My name is Olga Gavrina (also transliterated from Ukrainian as Olha Havrina). I am a Ukrainian musicologist, research-scientist in music, lecturer, and music teacher. My home town is Chernivtsi in Western Ukraine.
I graduated with a master’s degree from the Ukrainian National Tchaikovsky Academy of Music in 2018. Among the disciplines I studied at the Academy, my favorites were Contemporary Issues and Methods of Ethnomusicology, Fundamentals of Management in Culture and Arts, Psychology of Creativity, Modern History of World Music and the Fundaments of Electroacoustic Composition. I particularly enjoyed lecturing on the history of music for undergraduate students in the vocal department of our music academy.
Beyond the required curriculum for my Bachelor of Arts degree program, I chose to acquire bibliographic and archival skills. I researched and wrote articles about Ukrainian, American, German and Latvian composers, and presented at musicologist conferences,
From 2017 to 2021 I taught Solfeggio and the History of Music in a specialized school of art and music for children aged six to fifteen in Kyiv. During that period, I also organized concerts and lectures and participated in pedagogic conferences.
In the summer of 2019, I worked as the Social Media Manager of the international project “Musical Bridges”. As part of that project, I helped organize a charity concert by the Austrian percussionist Christoph Sietzen who performed with the Ukrainian New Era Orchestra.
I have actively participated as a volunteer in several international arts festivals since 2015, including Gogol-Fest, Kyiv Contemporary Music Days, and the international cinema festival Molodist.
As part of my citizen activism, I participated in several environmental and animal protection rallies in Kyiv.
My hobbies are playing piano, singing traditional Ukrainian folk songs, painting, piano and hiking.
I arrived in Boston in January 2022 with my husband, an IT Engineer, where I hope to pursue my music career.

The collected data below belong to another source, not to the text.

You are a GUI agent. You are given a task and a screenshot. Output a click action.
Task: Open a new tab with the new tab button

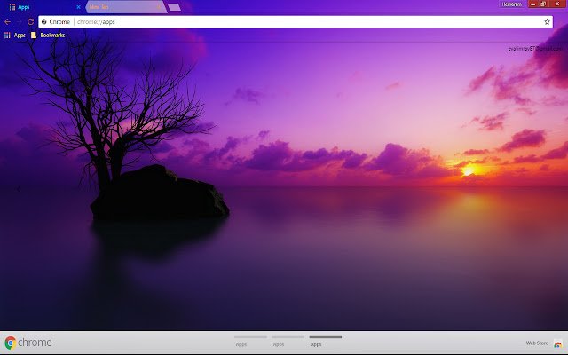(x=174, y=6)
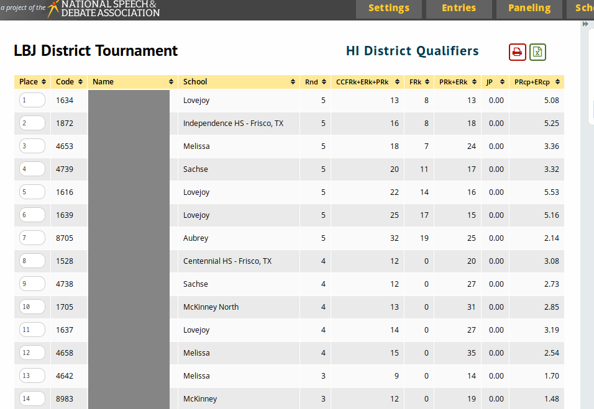Click the place input field showing 1
This screenshot has height=409, width=594.
32,101
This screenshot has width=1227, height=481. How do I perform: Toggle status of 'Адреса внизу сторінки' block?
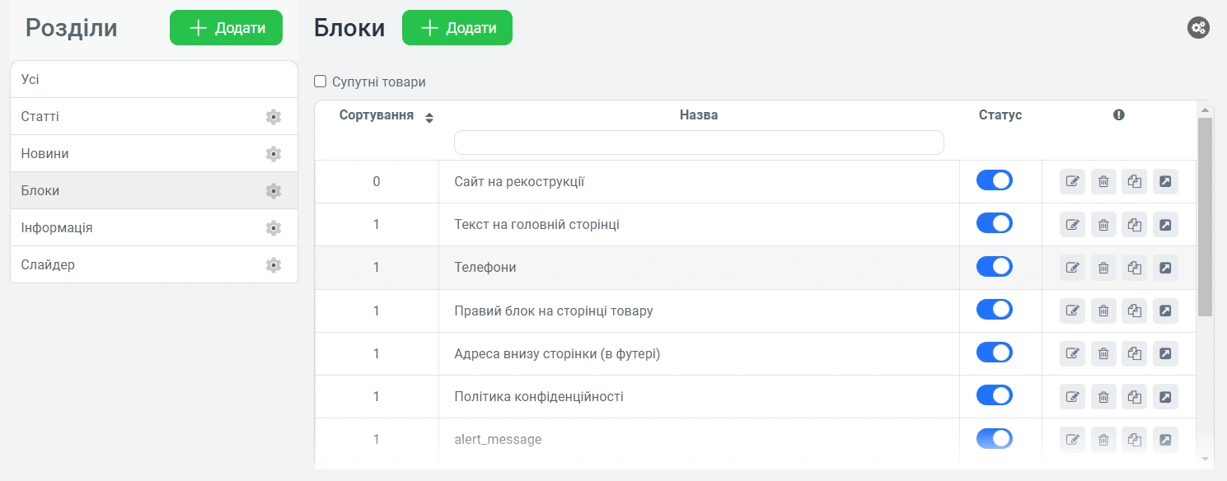tap(994, 353)
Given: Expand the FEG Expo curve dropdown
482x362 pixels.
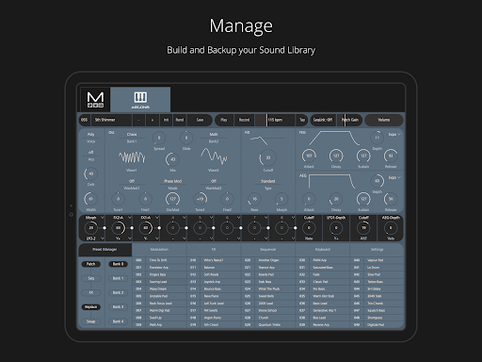Looking at the screenshot, I should pyautogui.click(x=394, y=134).
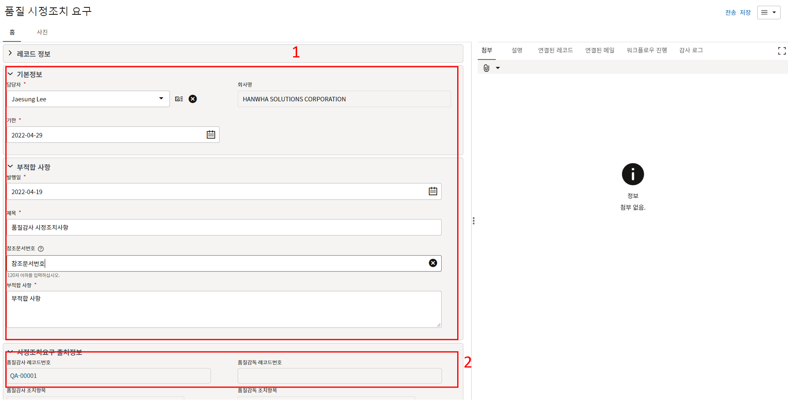Image resolution: width=788 pixels, height=402 pixels.
Task: Switch to the 사진 tab
Action: pos(42,32)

I met Olga walking our dogs. I was immediately drawn to her story and status as a new resident of my town at a time when the war in Ukraine had just broken out. Olga is an impressive young woman, whose warmth, intelligence, and gentleness affected me and impressed a circle of my good friends, who initially banded together to help her support one of her friends, a cellist, who suddenly found himself as a leader of a territorial defense group in Kyiv called The Defender. We coalesced to begin to support this group, and I am continuing to appeal to friends to find ways to support various Ukrainian organizations. I had the pleasure of meeting Olga's husband attending a benefit concert for Ukraine at Harvard.